§ WORK INSTRUCTION:
How do the lines below between the ones holding "Jenny, je suis" and "Lisa m'a laissé", inclusive, read? Give them again exactly, with no other lines.

§ DATASET CONTENT:
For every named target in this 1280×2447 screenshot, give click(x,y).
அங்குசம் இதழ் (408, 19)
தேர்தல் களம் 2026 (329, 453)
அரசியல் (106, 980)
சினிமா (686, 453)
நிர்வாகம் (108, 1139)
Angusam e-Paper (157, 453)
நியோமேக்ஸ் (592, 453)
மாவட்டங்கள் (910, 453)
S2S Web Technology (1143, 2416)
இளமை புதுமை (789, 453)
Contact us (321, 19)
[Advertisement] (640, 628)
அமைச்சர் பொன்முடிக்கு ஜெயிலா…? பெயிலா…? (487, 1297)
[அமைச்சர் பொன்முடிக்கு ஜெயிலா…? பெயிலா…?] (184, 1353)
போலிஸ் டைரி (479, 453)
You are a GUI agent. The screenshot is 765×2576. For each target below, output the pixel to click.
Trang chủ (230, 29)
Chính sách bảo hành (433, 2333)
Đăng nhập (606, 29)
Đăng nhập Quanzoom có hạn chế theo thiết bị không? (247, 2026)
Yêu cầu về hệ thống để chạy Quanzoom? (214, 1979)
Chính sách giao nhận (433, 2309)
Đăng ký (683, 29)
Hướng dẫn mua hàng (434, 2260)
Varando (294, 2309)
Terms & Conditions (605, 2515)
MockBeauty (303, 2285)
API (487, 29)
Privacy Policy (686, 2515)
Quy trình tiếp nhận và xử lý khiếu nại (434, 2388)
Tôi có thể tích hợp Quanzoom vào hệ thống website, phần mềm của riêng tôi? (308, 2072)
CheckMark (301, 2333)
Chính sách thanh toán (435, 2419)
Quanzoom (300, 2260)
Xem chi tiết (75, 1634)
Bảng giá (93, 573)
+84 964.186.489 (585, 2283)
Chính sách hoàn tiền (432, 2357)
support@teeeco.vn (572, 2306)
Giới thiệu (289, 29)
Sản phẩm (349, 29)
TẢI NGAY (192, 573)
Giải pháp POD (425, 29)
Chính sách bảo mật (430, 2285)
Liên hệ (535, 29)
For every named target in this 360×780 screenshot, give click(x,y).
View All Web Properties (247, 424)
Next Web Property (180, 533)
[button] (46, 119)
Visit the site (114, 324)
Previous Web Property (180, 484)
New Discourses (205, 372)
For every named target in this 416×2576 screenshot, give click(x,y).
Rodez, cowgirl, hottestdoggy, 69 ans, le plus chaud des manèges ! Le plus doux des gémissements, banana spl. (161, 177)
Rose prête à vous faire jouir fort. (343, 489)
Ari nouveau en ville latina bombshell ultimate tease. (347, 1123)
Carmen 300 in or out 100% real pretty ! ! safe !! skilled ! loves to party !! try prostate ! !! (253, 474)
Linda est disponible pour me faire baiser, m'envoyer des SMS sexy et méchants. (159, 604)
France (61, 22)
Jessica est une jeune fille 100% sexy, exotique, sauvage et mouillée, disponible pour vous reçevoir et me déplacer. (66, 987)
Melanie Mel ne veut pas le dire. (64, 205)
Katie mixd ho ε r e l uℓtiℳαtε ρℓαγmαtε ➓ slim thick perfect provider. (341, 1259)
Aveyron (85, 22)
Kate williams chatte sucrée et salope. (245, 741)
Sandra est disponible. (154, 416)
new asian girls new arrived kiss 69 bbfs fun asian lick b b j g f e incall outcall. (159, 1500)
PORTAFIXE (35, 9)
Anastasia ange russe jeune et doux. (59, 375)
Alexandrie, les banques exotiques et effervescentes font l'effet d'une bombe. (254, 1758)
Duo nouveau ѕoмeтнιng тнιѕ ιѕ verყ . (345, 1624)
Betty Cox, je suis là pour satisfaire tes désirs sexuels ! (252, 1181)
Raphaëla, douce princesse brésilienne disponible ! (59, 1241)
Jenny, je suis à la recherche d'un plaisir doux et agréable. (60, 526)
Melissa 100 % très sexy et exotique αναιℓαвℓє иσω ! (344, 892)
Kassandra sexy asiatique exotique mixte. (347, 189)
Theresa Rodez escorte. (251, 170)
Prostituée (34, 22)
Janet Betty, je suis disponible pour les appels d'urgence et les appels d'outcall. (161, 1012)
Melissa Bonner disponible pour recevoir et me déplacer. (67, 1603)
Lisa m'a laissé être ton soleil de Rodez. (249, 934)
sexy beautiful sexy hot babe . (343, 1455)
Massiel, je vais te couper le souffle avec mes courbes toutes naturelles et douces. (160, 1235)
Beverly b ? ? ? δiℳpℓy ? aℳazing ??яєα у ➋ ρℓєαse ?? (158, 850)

§ RESPONSE:
Jenny, je suis à la recherche d'un plaisir doux et agréable. (60, 526)
Melissa 100 % très sexy et exotique αναιℓαвℓє иσω ! (344, 892)
Kassandra sexy asiatique exotique mixte. (347, 189)
Theresa Rodez escorte. (251, 170)
Prostituée (34, 22)
Janet Betty, je suis disponible pour les appels d'urgence et les appels d'outcall. (161, 1012)
Melissa Bonner disponible pour recevoir et me déplacer. (67, 1603)
Lisa m'a laissé être ton soleil de Rodez. (249, 934)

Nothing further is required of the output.